Aerator berfungsi untuk memperbesar persinggungan antara air limbah dengan udara, yang dilakukan dengan mengalirkan air limbah melewati pipa

diketinggian dan kemungkinan dijatuhkan pada kayu-kayu sehingga membentuk percikan. Dengan terbentuknya percikan tersebut terjadi pengikatan O2 dari udara oleh air limbah, disamping itu juga dapat menghilangkan sisa-sisa gas dan menonaktifkan bakteri-bakteri anaerobik.

Kolam aerasi dibuat kedalamannya 3 meter dan ditempatkan alat yang dapat meningkatkan jumlah oksigen terlarut dalam air, dengan tujuan agar dapat berlangsung reaksi oksidasi dengan baik. Oksigen yang diberikan ada batas daya larut dalam air yaitu 7 ppm, oleh sebab itu pemberian oksigen dianggap berhenti jika oksigen terlarut 7 ppm, dan jika menurun kembali diulangi. Maka setiap kolam aerasi ditempatkan unit alat aerator (Naibaho, 1995).

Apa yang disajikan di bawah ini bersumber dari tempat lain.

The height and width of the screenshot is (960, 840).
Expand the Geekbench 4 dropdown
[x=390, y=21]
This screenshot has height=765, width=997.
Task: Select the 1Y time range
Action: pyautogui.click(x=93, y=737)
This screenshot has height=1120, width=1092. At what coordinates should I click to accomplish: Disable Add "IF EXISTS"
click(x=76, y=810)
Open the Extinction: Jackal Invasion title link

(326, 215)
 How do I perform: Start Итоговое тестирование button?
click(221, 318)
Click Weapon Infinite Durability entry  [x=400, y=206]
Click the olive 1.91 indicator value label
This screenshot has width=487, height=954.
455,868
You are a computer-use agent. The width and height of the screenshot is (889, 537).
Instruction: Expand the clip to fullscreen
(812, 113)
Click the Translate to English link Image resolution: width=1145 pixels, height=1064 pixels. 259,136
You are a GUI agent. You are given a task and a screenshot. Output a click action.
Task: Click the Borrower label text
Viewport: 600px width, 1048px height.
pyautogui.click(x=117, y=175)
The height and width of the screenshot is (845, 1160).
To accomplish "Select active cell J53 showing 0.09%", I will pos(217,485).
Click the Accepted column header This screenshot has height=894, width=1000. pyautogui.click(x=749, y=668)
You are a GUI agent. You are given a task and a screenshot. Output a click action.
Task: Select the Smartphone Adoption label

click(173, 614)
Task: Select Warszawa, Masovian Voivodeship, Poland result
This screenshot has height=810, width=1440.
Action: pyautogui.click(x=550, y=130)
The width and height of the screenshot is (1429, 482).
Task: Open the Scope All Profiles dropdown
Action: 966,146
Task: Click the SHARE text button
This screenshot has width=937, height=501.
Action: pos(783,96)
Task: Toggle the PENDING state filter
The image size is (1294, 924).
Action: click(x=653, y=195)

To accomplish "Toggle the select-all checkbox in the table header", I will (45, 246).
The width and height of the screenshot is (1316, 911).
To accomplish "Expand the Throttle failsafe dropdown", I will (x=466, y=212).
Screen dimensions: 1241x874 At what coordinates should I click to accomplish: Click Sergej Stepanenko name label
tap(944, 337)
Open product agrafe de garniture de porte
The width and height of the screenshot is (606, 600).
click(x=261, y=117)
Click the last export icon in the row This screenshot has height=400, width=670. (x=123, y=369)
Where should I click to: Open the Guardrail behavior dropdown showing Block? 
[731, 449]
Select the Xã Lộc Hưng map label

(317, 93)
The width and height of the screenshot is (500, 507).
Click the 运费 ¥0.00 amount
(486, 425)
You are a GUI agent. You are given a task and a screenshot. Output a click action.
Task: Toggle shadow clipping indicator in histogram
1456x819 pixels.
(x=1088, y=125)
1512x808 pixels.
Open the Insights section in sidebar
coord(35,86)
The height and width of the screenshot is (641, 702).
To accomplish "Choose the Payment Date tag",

2.4.2.9. Kolam Aerobik (Aerobic Pond)

Dapat menampung cairan limbah untuk 15 hari olah. Kolam ini merupakan kolam terakhir dalam proses pengolahan limbah cair dan dipakai untuk memberikan kesempatan cairan dari kolam pengendapan untuk menyerap lebih banyak oksigen dari udara. Kolam ini dibuat dangkal dengan kedalaman 2,5 m agar cahaya matahari dapat menembus hingga ke dasarnya dan dibuat lebih luas agar proses pengendapan benar-benar sempurna sebelum dibuang ke sungai. Diharapkan pada kolam ini oksigen yang terlarut sudah semakin banyak dan dapat menurunkan limbah dari BOD 600 ppm-800 ppm menjadi BOD 75 ppm-125 ppm. Kolam ini adalah kolam yang terakhir dan air limbah telah dapat dialirkan ke sungai (Naibaho, 1995) .

Saat ini juga tren pengelolaan limbah di industri yaitu menjalankan secara terintegrasi kegiatan pengurangan, segregasi dan handling limbah sehingga menekan biaya dan menghasilkan output limbah yang lebih sedikit serta minim tingkat pencemarnya. Integrasi dalam pengelolaan limbah tersebut kemudian dibuat menjadi berbagai konsep seperti: produksi bersih (cleaner production), atau minimasi limbah

(waste minimization) (Rahman, 2009).

Bila pengelolaan limbah hanya diarahkan pada kegiatan pengolahan limbah maka beban kegiatan di Instalasi Pengolahan Air Limbah (IPAL) akan sangat berat,

membutuhkan lahan yang lebih luas, peralatan lebih banyak, teknologi dan biaya yang tinggi. Kegiatan pendahuluan pada pengelolaan limbah (pengurangan, segregasi

dan penanganan limbah) akan sangat membantu mengurangi beban pengolahan limbah di IPAL.